We did this experiment using Michelson Interferometer of monochromatic source $\lambda$ to find the refractive index $n$ of dry air in a chamber of length $L$ by counting the number of fringes moved radially outwards as the pressure in the chamber decreases.
I am struggling to explain why do the fringes move outward when the pressure in the chamber decreases (We started from 290 torr and stopped at 120 torr).

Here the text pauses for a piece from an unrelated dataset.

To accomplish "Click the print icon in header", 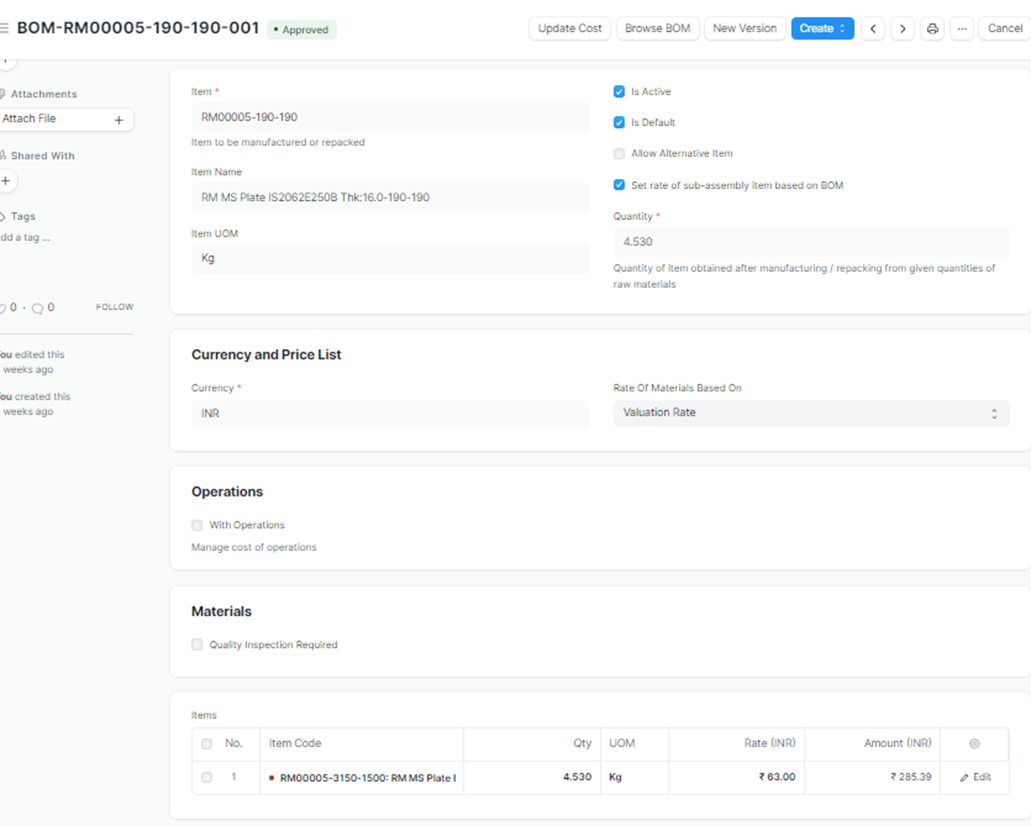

This is my argument: As the pressure decreases, the refractive index is supposed to decrease (as $n \propto p$ for air $\approx$ ideal gas). This should reduce the path difference $2(n-1)L$ between the two interfering beams. The path difference between the incident and reflected beams is $2d\cos\theta$. $\theta$ is the angular separation of our fringe from the center. $2d$ is the mirror displacement but for our concern $2d = 2(n-1)L$ and thus we have the relation between $n$ and $\theta$ as $P.D. = 2L(n-1)\cos\theta$
For a bright fringe, $m\lambda = 2L(n-1)\cos\theta$. So for a given fringe, m is fixed and hence P.D is fixed. As $n$ decreases, $\cos\theta$ should increase in a way to keep P.D. constant.
But according to my argument, $\theta$ should decrease. That means I am wrong somewhere. But where?